Dr. Bradley Bale: Yeah, that's amazing.
Interviewer: Yeah.
Dr. Bradley Bale: Yeah, because even the American Heart Association did a huge review of the literature, and last year in their journal Circulation, published the conclusions of that review. One of the conclusions was we have level A evidence, that's the toughest evidence to acquire, level A evidence that periodontal diseases independently associated with cardiovascular risk. That's huge. That statement was in there. They went on to say that, well, we don't have data to prove causality, so everybody jumped on that, well, you can't prove it causes it, so the heck with it, it doesn't matter.
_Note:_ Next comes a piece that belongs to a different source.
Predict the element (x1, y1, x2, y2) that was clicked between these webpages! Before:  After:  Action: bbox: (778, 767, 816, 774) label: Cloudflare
Now most of our guidelines that we have for therapies and management and medicine, only about 20 percent are based on level A evidence, because we can't get level A evidence. So once you have that type of evidence in our opinion, any program set up to maintain to the wellness of the arteries has to take into account oral health. That's all you need, you don't need to prove causality. Actually, it's inflammation again that causes arterial disease, and we know of several ways in which oral pathogens cause inflammation of the arteries, one of which I mentioned a little earlier, the real bad pathogens that cause periodontal disease, generate this substance called lipopolysaccharide, and that we know can attach again to the receptors on the inside lining or the artery, and drive inflammation. We now have the science, and we know the biochemistry of how some of those germs can also directly attach to that tennis court, and when they do that, they increase the permeability of the tennis court, so the germs themselves can get through. The size of a germ compared to the size of cholesterol particles, what the germ can get through, believe me, the cholesterol particles can get through too, and that's why that most recent study, it wasn't a surprise to us, but it probably did shock some people. They actually found live pathogens, live germs, in a third of the clots that they looked at with electron microscopy. These germs get in there. Do you think when they get inside the wall of the artery they're going to cause some inflammation?
It sounds like a stretch that the two are connected. What does your oral health have to do with the potential risk for heart disease? Dr. Bradley Bale discusses the surprising connection. It may help you to know that oral health is associated with cardiovascular risk!